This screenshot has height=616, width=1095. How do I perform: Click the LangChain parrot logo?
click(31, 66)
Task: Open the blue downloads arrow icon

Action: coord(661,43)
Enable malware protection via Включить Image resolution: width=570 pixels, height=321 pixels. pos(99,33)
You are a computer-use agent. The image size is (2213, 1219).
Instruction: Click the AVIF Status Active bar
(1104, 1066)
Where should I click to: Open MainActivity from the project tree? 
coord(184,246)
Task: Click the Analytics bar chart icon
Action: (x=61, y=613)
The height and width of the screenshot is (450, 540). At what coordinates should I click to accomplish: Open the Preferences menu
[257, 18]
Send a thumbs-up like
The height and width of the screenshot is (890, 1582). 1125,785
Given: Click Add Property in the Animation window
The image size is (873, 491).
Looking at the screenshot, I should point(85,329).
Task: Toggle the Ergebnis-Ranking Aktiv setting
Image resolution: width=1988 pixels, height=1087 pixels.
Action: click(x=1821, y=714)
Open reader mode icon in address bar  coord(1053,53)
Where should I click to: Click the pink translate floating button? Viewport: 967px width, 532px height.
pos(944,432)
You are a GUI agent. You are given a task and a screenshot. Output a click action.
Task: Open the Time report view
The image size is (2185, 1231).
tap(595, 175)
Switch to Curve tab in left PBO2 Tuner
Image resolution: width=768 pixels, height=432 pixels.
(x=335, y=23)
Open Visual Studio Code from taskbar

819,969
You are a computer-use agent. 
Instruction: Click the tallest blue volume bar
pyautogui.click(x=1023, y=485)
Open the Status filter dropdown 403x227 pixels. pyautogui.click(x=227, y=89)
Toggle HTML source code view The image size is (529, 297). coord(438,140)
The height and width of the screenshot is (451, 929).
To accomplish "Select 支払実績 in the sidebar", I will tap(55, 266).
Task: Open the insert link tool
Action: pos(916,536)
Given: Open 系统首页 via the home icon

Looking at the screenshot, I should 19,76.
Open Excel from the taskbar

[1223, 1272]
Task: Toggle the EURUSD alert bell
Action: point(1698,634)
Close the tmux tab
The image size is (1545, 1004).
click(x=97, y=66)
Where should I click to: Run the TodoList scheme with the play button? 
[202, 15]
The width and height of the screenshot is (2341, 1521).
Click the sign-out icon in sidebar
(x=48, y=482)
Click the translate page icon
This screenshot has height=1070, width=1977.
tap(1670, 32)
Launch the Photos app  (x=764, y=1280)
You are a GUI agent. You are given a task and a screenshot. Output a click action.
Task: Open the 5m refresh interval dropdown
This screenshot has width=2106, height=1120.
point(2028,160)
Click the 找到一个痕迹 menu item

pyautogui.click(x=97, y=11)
==================================================
- PROBLEM DETAILS: Where a line in the material contains "agent", copy that line.

- OUTPUT OF THE EXERCISE:
You are a computer-use agent. The image size is (2213, 1219).
You are a GUI agent. You are given a task and a screenshot. Output a click action.
You are a computer-use agent. 
You are a GUI agent. You are given a task and a screenshot. Output a click action.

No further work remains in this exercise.